Stored data entries:
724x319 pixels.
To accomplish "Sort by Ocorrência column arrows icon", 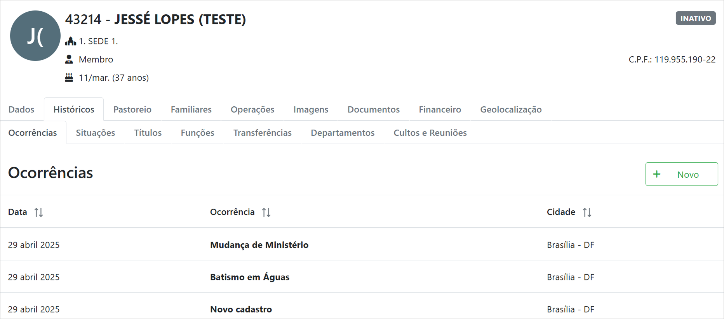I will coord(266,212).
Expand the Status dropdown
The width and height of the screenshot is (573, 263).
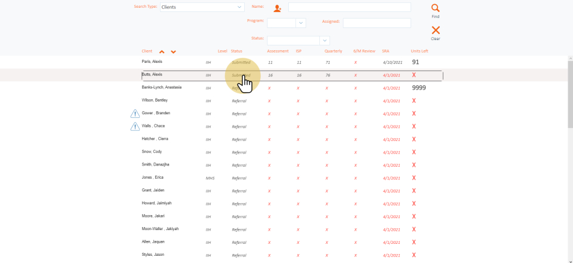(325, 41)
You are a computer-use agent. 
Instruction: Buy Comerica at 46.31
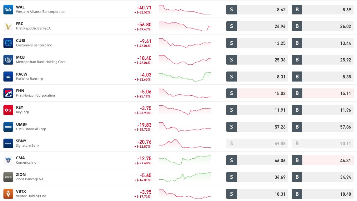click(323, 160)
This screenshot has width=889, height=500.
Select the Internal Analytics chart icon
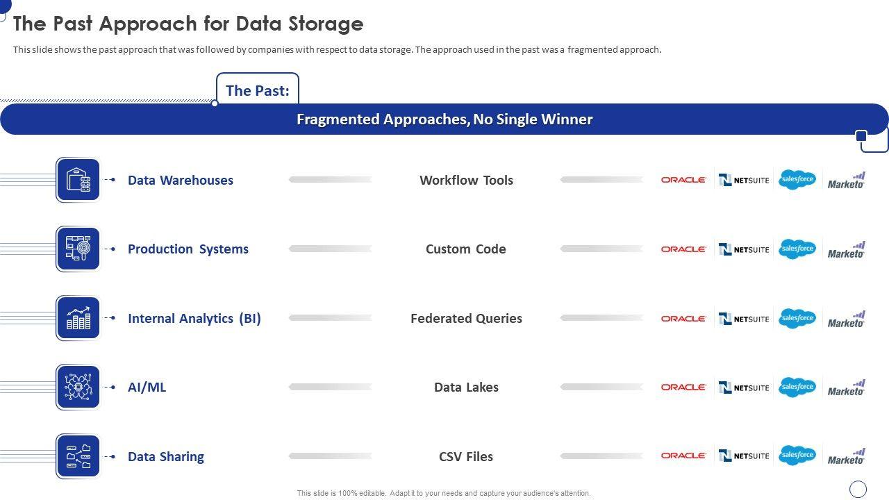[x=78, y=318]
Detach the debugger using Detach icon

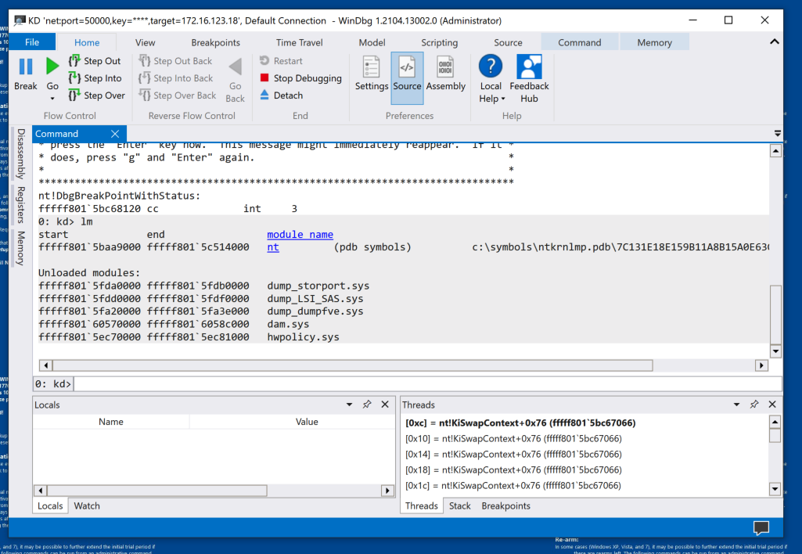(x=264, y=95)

**What is needed:**
In the data above, find the line containing "Select the Internal Analytics chart icon"; from there, please write out each line through the end, exactly, with the pictures omitted.

**Solution for this exercise:**
Select the Internal Analytics chart icon
[x=78, y=318]
Detach the debugger using Detach icon

(x=264, y=95)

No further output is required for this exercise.